The electric vibration transducer includes a cylindrical case 1 made of resin or the like and closed at both ends. A magnet 2 having an annular shape is arranged inside the case 1, and is attached to the case 1 via a damper 3 made of a plate spring or the like. An annular yoke plate 4 and a yoke 5, which together with the magnet constitute a magnetic circuit, are fixed concentrically to the upper and lower surfaces of the magnet 2, respectively. A pole portion 5α is protruded from the axial center of the yoke 5, and the ball portion forms a magnetic gap 6 together with the magnet 2 and the annular yoke plate 4. A cylindrical bobbin 8 is inserted into the magnetic gap 6 and fixed to one end of the case 1 at the closing wall 1α.

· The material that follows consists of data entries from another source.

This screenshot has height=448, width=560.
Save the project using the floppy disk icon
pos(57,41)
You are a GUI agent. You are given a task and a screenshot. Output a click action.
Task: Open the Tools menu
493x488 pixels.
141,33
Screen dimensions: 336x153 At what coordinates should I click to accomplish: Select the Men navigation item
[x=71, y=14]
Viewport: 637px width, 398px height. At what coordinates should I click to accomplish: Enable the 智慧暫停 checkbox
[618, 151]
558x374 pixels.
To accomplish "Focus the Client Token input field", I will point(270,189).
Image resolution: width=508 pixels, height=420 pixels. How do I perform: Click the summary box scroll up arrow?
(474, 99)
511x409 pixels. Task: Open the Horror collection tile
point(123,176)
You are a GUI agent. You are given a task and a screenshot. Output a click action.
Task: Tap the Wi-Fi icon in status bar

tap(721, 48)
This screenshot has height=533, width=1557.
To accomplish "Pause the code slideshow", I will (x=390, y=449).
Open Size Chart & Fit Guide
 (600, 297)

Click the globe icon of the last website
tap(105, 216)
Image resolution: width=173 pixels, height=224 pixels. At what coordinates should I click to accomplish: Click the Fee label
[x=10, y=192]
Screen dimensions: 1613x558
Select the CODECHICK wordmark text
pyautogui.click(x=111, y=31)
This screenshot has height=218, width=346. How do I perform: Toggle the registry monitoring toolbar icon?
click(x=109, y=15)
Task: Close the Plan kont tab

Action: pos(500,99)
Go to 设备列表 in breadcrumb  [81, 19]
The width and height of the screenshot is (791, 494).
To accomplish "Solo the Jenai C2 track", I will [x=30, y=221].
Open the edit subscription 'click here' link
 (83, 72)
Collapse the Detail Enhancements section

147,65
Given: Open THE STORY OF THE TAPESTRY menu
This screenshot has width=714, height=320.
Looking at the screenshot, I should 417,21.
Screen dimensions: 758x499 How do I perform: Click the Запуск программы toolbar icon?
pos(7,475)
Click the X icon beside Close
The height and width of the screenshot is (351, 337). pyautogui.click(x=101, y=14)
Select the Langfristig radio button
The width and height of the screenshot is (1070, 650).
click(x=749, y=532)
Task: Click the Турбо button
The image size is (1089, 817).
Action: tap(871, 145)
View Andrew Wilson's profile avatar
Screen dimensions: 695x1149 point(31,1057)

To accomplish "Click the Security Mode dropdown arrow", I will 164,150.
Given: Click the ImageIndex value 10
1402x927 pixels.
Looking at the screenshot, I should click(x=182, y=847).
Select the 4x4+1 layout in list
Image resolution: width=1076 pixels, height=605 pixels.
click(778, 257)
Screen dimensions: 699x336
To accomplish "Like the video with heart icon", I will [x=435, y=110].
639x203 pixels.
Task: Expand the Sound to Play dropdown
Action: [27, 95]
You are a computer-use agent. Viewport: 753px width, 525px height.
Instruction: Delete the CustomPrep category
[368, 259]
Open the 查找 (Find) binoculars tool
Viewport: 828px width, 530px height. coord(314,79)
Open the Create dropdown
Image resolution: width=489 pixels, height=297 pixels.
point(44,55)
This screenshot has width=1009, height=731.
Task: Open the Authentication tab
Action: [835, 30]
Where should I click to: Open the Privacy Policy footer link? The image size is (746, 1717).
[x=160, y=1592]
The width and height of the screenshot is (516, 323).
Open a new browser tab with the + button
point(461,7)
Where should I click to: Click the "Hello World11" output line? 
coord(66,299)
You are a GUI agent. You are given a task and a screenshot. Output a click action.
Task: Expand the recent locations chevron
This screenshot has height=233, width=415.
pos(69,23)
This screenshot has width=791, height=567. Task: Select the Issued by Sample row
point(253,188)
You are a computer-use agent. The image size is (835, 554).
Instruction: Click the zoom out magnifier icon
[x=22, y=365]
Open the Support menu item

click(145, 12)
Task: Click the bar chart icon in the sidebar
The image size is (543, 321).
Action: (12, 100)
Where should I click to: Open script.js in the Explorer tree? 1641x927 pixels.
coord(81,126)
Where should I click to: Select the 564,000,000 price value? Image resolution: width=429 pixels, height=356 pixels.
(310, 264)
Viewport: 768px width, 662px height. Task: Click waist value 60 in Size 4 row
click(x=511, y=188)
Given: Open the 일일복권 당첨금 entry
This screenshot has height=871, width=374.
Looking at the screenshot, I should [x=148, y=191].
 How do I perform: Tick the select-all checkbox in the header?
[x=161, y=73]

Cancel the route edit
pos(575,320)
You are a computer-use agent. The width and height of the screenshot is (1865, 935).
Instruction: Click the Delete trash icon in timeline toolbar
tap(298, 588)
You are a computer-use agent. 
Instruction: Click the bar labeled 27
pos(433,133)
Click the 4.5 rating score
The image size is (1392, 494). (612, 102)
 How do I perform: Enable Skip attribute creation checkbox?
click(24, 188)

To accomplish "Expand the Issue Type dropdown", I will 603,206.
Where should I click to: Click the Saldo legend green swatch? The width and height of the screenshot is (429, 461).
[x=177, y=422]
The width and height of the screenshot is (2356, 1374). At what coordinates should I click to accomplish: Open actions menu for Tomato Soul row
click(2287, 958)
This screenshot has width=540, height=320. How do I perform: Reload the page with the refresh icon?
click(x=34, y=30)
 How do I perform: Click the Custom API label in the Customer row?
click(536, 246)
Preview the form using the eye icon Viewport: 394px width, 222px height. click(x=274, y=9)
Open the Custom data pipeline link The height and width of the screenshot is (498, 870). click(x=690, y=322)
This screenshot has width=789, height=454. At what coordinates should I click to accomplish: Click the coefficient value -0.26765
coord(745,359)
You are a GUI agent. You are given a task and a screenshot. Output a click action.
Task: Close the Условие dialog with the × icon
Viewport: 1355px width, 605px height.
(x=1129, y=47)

A voice coil 9 is wound around the outer periphery of the bobbin 8.

In the electric vibration transducer having such a configuration, the damper 3 is made of a material with small internal loss, such as a plate spring.
There was a problem that the resonance kurtosis (Q) at fO became large, and therefore the effective band became narrow and the transient response was poor. Therefore, improvements such as interposing a viscoelastic member between the case 1 and the magnetic circuit, filling the magnetic gap 6 with magnetic fluid, and using a composite member as the damper 3 have not been made. As shown by the broken line 1'Ob in the figure, the resonance kurtosis can be lowered, and therefore the effective band can be widened and good transient response characteristics can be obtained.
The obtained effective band was still not sufficient.

FIG. 3 shows an electric vibration converter that was developed to solve the above-mentioned problems of the electric vibration converter shown in FIG. The electric vibration converter has a configuration in which another set of magnetic circuits and a voice coil are added to the electric vibration converter shown in FIG. The magnetic circuit is composed of a magnet 12 attached to the case 1 via a damper 11, and an annular yoke plate 14 and a yoke 15 fixed to the magnet. A voice coil 19 wound around a bobbin 18 is inserted into a magnetic gap 16 formed in the magnetic circuit.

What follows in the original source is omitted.